Andrea Fraser was born in Billings, Montana, in 1965, and grew up in Berkeley (California). She studied at the School of Visual Arts and the Independent Study Program of the Whitney Museum, in New York, where she currently lives and works. Her performances, videos and installations are a critique of the mechanisms supporting the art world. Influenced by gender studies and the theory of social fields of sociologist Pierre Bourdieu, in her performances, texts, videos and installations Fraser analyses with great irony the different agents that make up the art world (curators, museums, collectors, artists and public).
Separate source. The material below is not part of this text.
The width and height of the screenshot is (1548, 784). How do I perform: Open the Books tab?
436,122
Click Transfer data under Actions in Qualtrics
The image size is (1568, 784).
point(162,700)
She teaches in the Art Department of the University of California, Los Angeles, and has contributed essays and theoretical texts on performance to magazines such as Art in America, October and Artforum. She was a founding member of feminist performance groups such as The V-Girls (1986–96) and other collective initiatives such as Parasite (1997–8), Services (1994–2001) and Orchard (2005–8).

Her work has been exhibited in major international museums and galleries, such as Kunstverein, Munich (1993–4), Venice Biennale (1993), Whitechapel Gallery, London (2003), Museum of Contemporary Art, Los Angeles (2005), Centre Georges Pompidou, Paris (2009) and MACBA, Barcelona (2016). In 2013, the Ludwig Museum in Cologne organised a retrospective. Her work is included in numerous collections such as Fundació Antoni Tàpies; Centre Georges Pompidou, Paris; Generali Foundation, Vienna; Museum of Contemporary Art, Los Angeles; Whitney Museum of American Art, New York; and MACBA, Barcelona.